Passage for review START

And then she said it. "I don't know if you heard, Laura, but Mariam died at home a few weeks ago. Her husband called the ship to let them know." No, I hadn't heard. Mariam was the little mother we had given a pint of my blood just a few months ago in April, a fixture in our ICU for weeks as the doctors struggled for a diagnosis. Her husband read his bible over her and prayed as the nurses flowed around him in the choreographed dance of IVs and fluids, monitors and medications. We sent her home with a tracheotomy - still not knowing why she couldn't breathe when we took out the tube.
I flashed back for a quick second to the night I met her - the concerned voice of the charge nurse asking for an ER nurse to start an IV as I untied my lappa and gave away the baby on my back, the pale resigned face in the bed, the one small vein I carefully slid the IV catheter into, the smell of benzoin and alcohol, the voice of our translator/pastor Yaovi telling me "I don't need to explain to her what you will do, Afua, the other nurses have tried this already. But I told her God gave you magic eyes to see the veins that no one else can."
I can see her smile around the endotracheal tube that allowed her to breathe those first few days, hear her husband greet me by name as I come back to start another IV, and another, and another over the weeks that followed, feel the tears on her cheeks and mine as she hugged us good bye and mouthed "akbe, akbekaka" as she walked home - breathing from a hole in her throat, but definitely breathing on her own.

Passage for review END
Given data START

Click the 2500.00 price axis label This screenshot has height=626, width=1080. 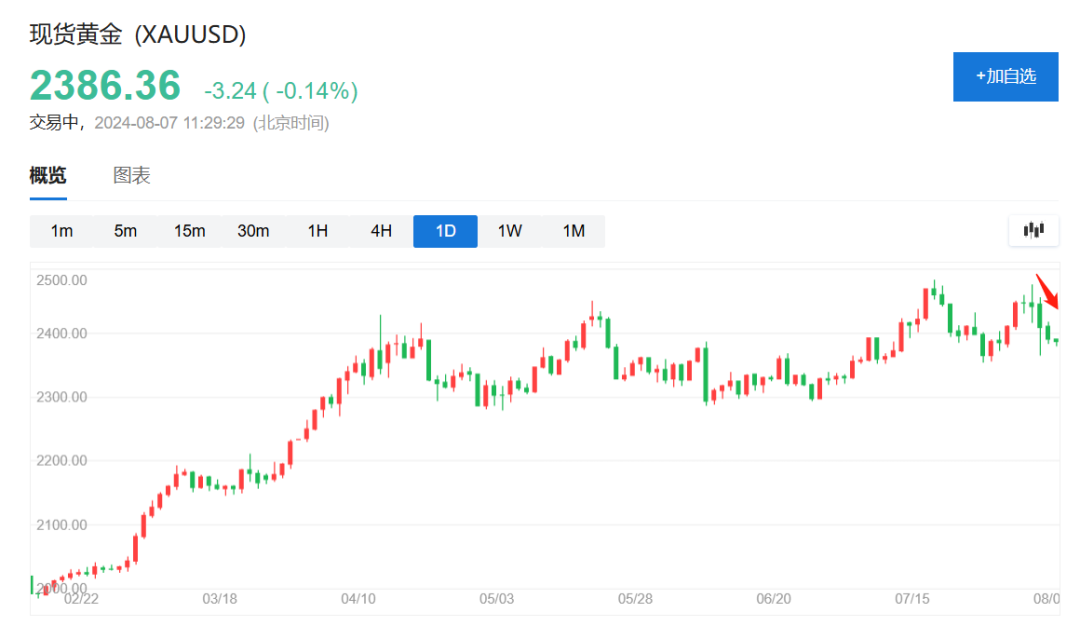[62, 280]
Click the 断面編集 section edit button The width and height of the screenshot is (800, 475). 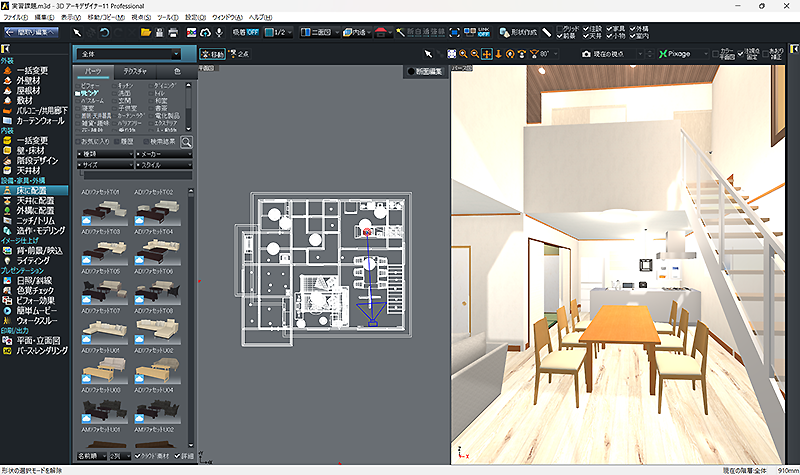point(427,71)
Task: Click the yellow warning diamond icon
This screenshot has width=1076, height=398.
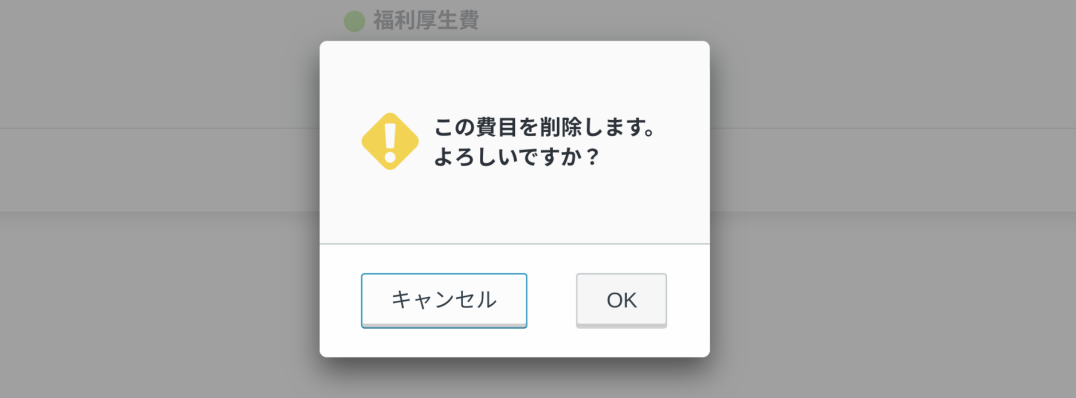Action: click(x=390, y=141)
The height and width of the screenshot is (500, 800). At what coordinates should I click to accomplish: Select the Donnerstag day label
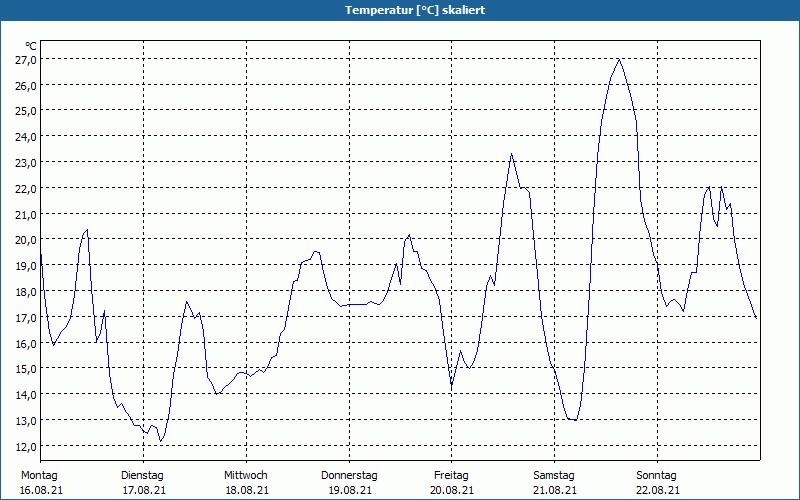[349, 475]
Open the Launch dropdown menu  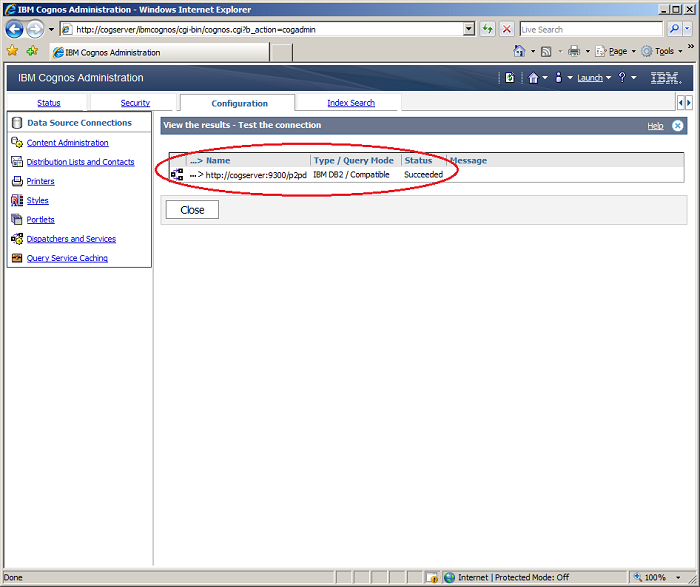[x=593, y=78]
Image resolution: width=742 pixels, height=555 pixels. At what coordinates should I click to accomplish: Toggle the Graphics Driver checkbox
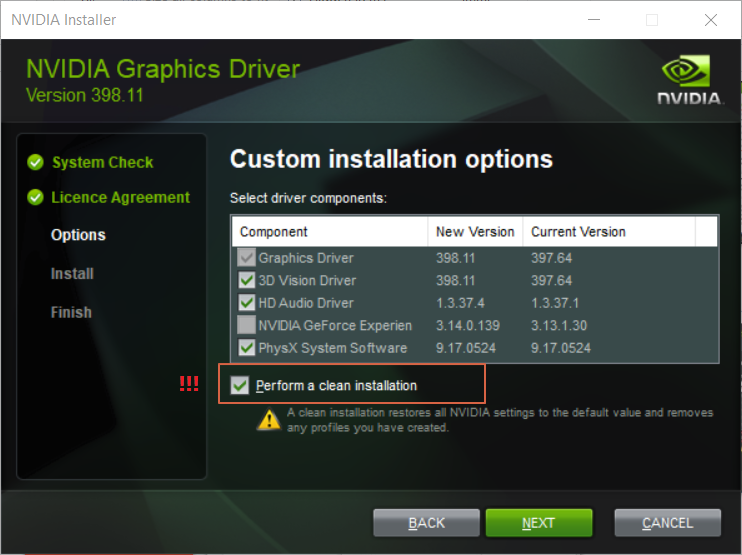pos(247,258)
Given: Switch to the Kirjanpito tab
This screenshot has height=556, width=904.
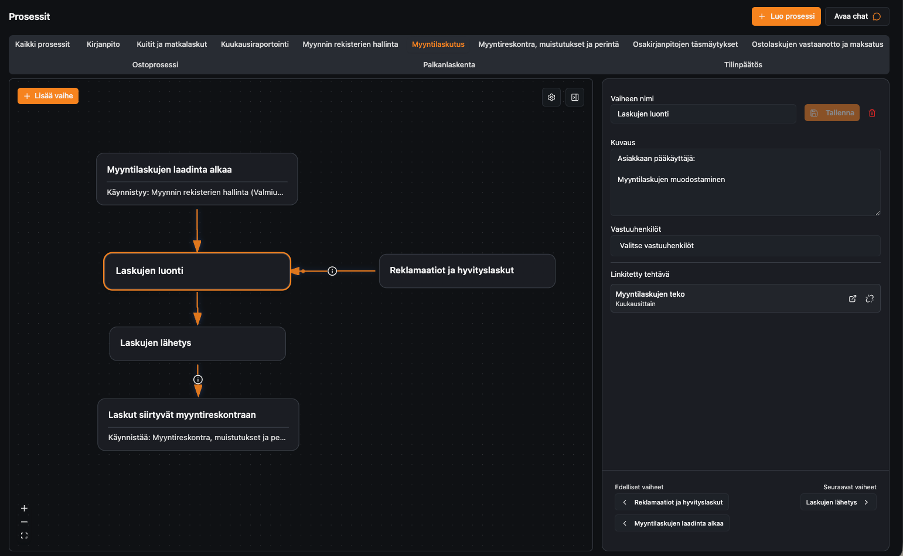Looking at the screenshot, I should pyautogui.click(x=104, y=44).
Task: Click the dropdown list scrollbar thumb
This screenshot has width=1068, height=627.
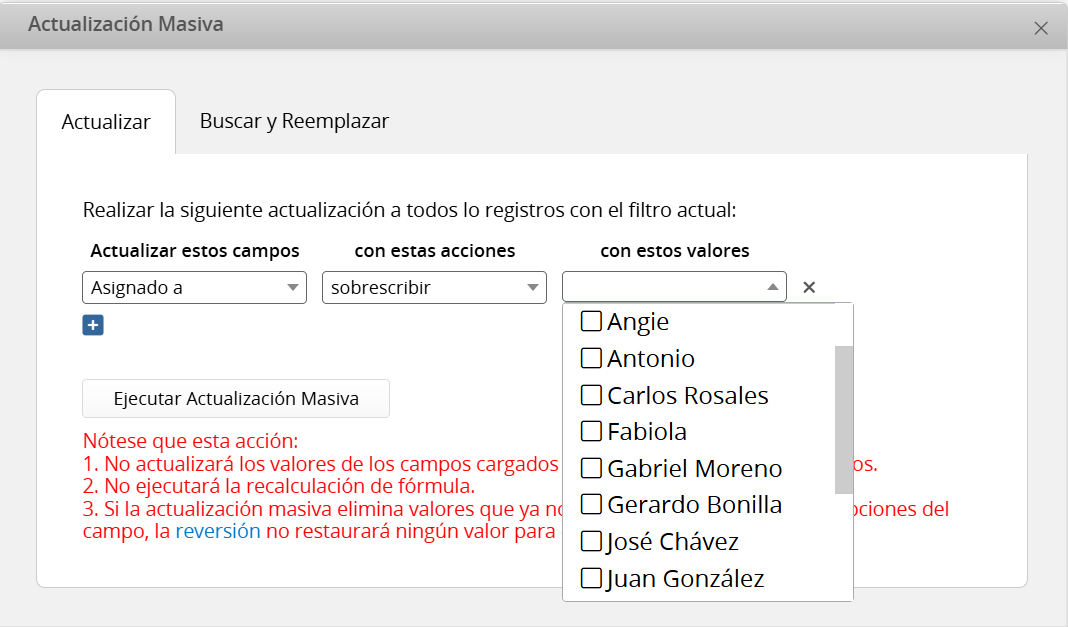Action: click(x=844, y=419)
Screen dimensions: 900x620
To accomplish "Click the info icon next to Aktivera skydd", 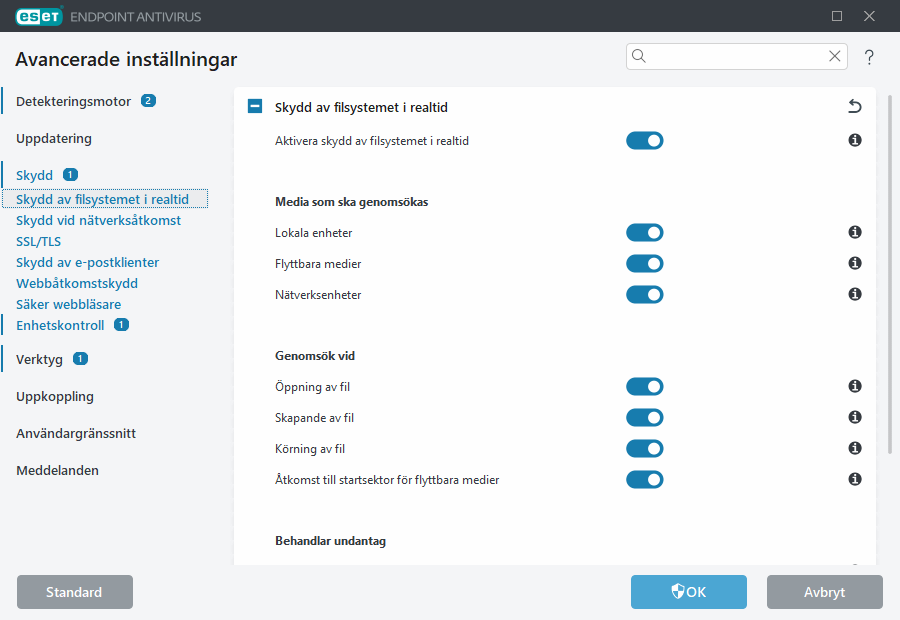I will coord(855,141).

Given data END

◆ **Assignment**: Pick up the passage about Mariam after its last sentence and write what comes next. None of the items are needed.

◆ **Exercise output**:
I'm happy for her to finally dance free, to sing again in praise, to breathe without anything to hold her back. I grieve for her husband and little boy. Please pray for them as they face a life without her...with her gone home ahead of them.
Pray also for the Mercy Ships crew - finishing up the outreach and headed home all over the world. Pray for strength, for patience, for love and for a sense of wonder at home as well as in Africa. It is so easy to wonder at the clear evidence of God at work there in the bright sunshine, to dance in praise to the beat of the djembe, to love on the little ones that have lost so much and yet still smile and hope. Sometimes things are not so clear here; sometimes it is hard to see through the fog.